People are supposed to be screened, identified, and registered in a database. Others are sent home. In practice, none of this works. Those who don't quality for asylum are more likely to end up on the streets.

Few foreign governments adhere to readmission agreements, with EU countries sending home only around 680 rejected applicants in the period September 2014 to January this year.

Greece tried sending 39 people to Pakistan in early December, but authorities in Islamabad rejected 26 of them because they did not recognise the paperwork from its own embassy in Athens.

Meanwhile, six hotspots were announced in Italy and five in Greece. Months later, and only two were deemed operational in Italy and one in Greece. They are severely understaffed.

The Greek island of Lesbos, where some 135,000 people arrived in October alone, still has less than 10 experts from the EU's asylum support office, Easo.

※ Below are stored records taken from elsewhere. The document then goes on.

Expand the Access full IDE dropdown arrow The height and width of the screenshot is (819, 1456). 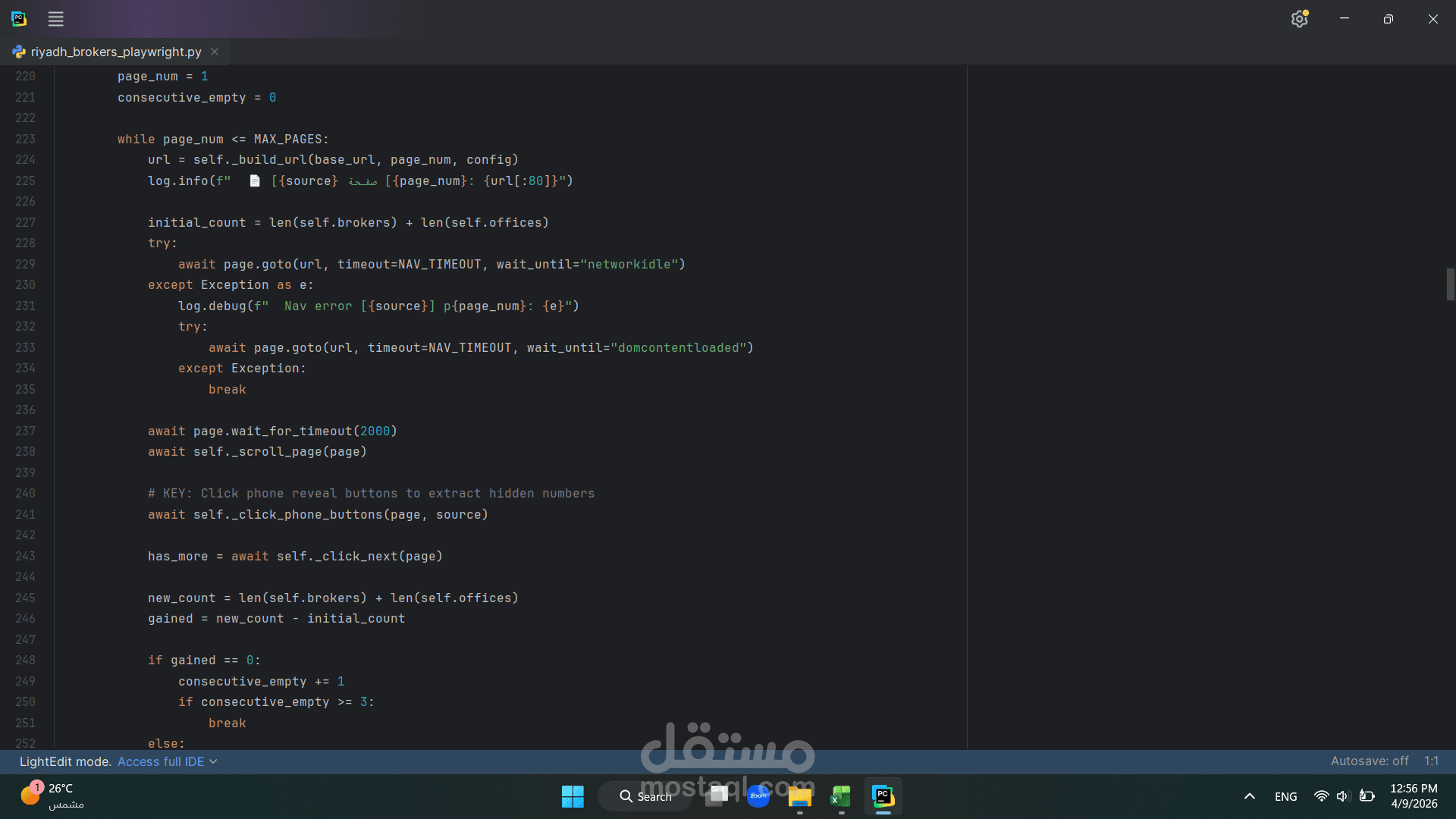coord(213,761)
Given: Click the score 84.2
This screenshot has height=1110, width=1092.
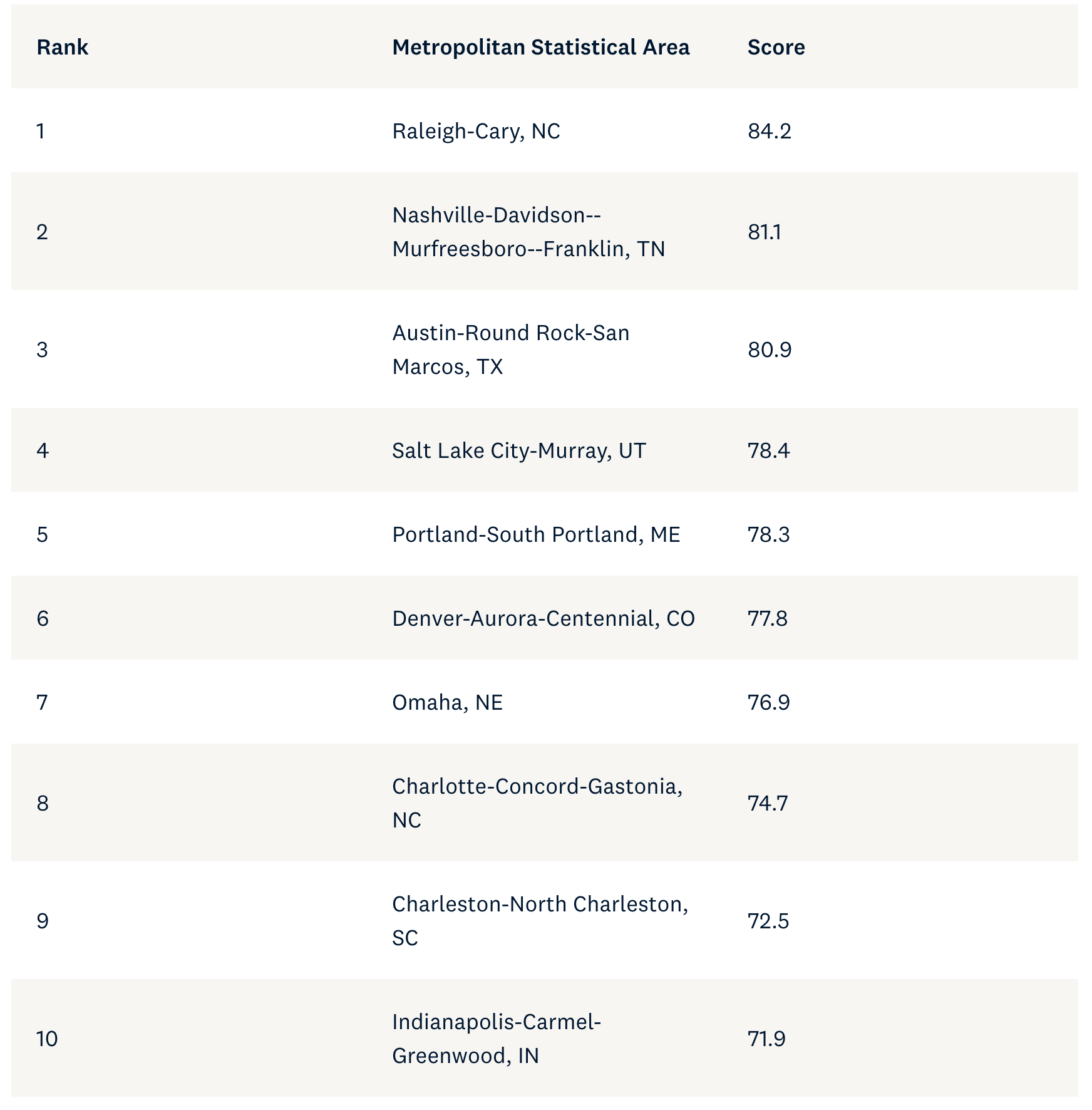Looking at the screenshot, I should coord(770,131).
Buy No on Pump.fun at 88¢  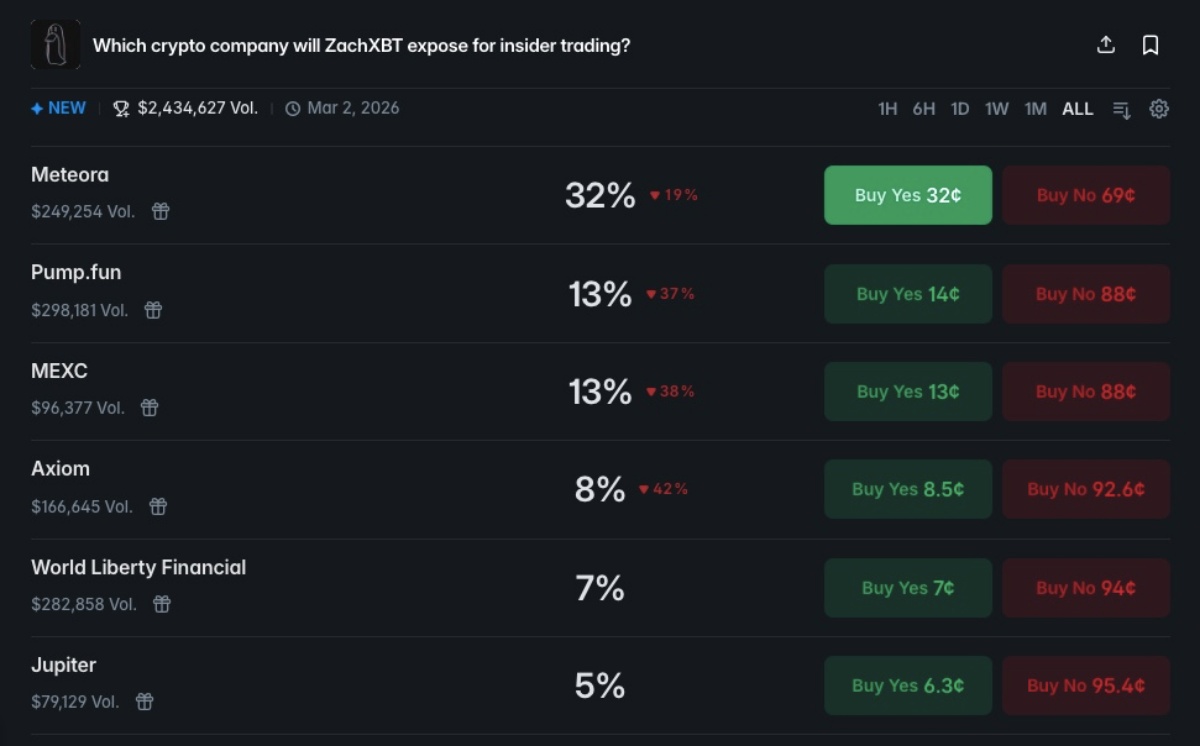(x=1085, y=294)
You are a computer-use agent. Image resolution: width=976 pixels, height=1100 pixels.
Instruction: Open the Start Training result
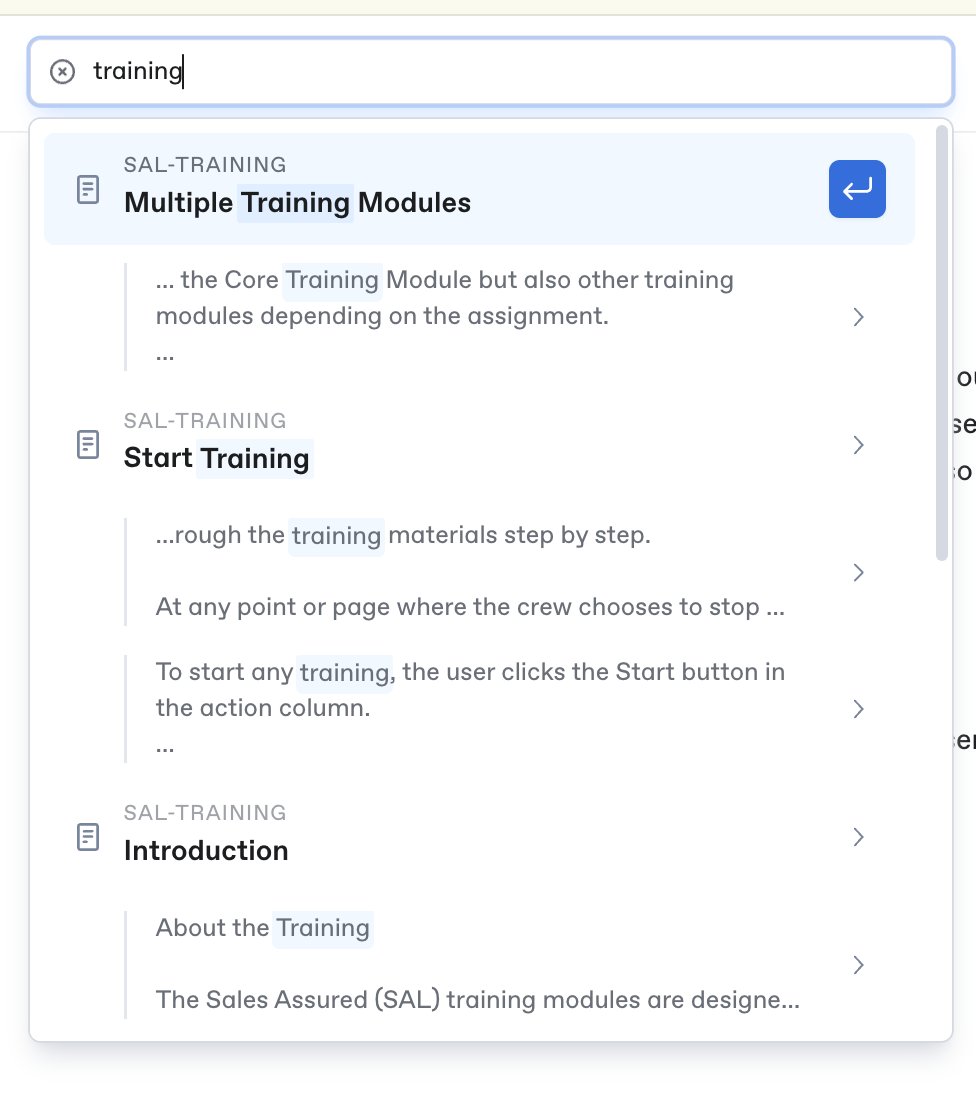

EU states are supposed to help, but only 447 border guards out of the requested 775 have been delivered. Even then, it is questionable if the 775 would make much difference.

Relocation

The EU’s initial relocation plan was also presented in May and became legally binding in September last year.

People arriving in Greece and Italy, after having gone through the procedures, are supposed to have the option of either applying for asylum or opting for relocation.

In reality, people don't do either. Instead they fan out into the rest of the EU, with most heading to Germany and Sweden.

One sixty thousand asylum seekers are supposed to be relocated over the next two years under the commission scheme. EU states announced 4,237 spots, but, so far, fewer than 300 have been relocated since the September launch.

Letting them slip through the system works for Greece and Italy because they don't have to deal with them - it costs money and is a massive administrative effort.

They also have to grapple with integration issues: housing; language; medical care; employment; schooling.

Why bother? Especially if Germany's chancellor Angela Merkel i has an open-door policy for Syrians.

Greece's problems are compounded by its lingering economic crisis and the political mess in Athens.

But at least it doesn't have to worry about returns.

The EU's Dublin law, which says other EU states can send people back to Greece, if it was their first point of entry into the European Union, has been suspended for Greece only, because its migrant holding centres are deemed to be inhumane, by the European Court of Human Rights in Strasbourg, among others.

It is what the more cynical pundits might refer to as a blessing in disguise.

It’s also why Hungary couldn't send people back to Greece and instead funnelled them to Austria.

Some two year’s ago, the EU’s top brass stared in solemn silence at a row of coffins in a warehouse on the Italian island of Lampedusa.

Over 350 people had drowned, some children, others only babies, off the Lampedusa coastline in October 2013. Most were Eritreans and people from Somalia and Ghana.

The shock sparked grandiloquent statements of European values and promises of better cooperation among member states.

Two years years later, and those words still mean almost nothing in practice.